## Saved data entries
# # #

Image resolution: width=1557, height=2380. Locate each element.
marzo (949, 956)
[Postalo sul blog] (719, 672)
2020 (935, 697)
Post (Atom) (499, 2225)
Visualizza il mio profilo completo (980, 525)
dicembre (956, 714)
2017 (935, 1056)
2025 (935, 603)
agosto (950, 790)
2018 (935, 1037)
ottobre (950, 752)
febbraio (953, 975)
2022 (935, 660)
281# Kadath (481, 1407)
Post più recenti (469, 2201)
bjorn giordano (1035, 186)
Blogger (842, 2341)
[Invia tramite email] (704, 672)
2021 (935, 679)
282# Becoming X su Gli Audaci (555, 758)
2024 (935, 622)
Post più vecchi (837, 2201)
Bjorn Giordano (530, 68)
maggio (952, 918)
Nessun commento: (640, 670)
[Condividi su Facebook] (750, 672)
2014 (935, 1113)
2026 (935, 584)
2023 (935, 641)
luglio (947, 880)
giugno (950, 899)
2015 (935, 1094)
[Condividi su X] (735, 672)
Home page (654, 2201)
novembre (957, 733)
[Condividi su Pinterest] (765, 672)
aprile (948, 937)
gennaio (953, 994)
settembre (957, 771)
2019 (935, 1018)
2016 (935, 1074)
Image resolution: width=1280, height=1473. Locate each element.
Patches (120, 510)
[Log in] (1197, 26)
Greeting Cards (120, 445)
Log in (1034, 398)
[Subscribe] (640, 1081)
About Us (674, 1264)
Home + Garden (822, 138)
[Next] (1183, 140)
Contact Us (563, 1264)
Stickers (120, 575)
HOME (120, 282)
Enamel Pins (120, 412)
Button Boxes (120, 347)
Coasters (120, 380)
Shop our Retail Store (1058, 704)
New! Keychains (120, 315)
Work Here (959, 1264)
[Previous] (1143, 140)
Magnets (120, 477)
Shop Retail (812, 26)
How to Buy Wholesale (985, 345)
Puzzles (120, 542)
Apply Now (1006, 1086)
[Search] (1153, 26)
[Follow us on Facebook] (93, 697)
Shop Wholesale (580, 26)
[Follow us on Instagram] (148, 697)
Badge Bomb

# # #

## TASK DETAILS
Return every line from the entries above that contains the word "Wholesale".

## YOUR RESPONSE
How to Buy Wholesale (985, 345)
Shop Wholesale (580, 26)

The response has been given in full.